The highest-income shoppers are insulated from rising food and fuel prices by gains in their financial portfolios, said David Schick, an analyst at Stifel Nicolaus & Co. in Baltimore.

The Standard & Poor's 500 Index has climbed 96% since reaching an almost 13-year low on March 9, 2009, at the depths of the recession.

The S&P Retail Exchange-Traded Fund has risen by 49% since Dec. 31, 2009, while the S&P 500 ETF has increased 20% over the same time period.

Revenue for luxury retailers like Coach and Tiffany & Co. is growing because their primary customer base can still afford to splurge even as it costs more to buy groceries and fill gas tanks, Schick said.

'De-Linking'

"Very robust sales numbers for Coach and Tiffany's show that de-linking, where food and fuel inflation is just not as significant," he said.

Net sales for Coach increased 14% in the quarter ended April 2 from the same time last year, while Tiffany's worldwide net rose 12% in the period ended Jan. 31.

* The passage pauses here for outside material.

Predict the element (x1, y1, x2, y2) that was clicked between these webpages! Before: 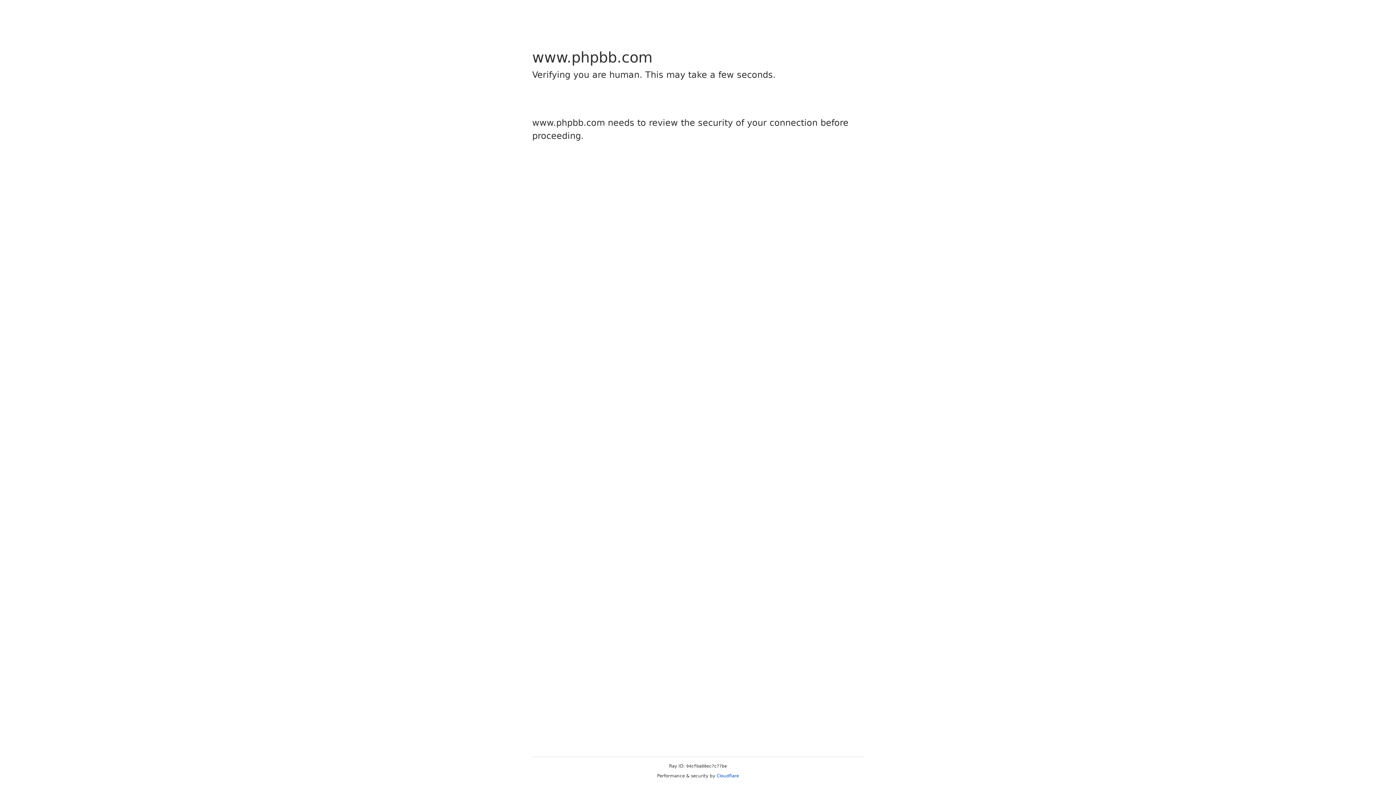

Handbag sales at different price points for New York-based Coach show "bifurcation" within its customer base, according to Daniela Nedialkova, an analyst with Atlantic Equities LLP in London. Coach's most expensive purses, priced at $400 or more, contributed 18% to net sales in the third quarter, up from 10% the prior year, she said.

At Nordstrom Inc., more expensive merchandise has outperformed the rest of the store, increasing the company's average price point, Erik Nordstrom, the Seattle-based department store's executive vice president, said in a May 12 conference call with analysts.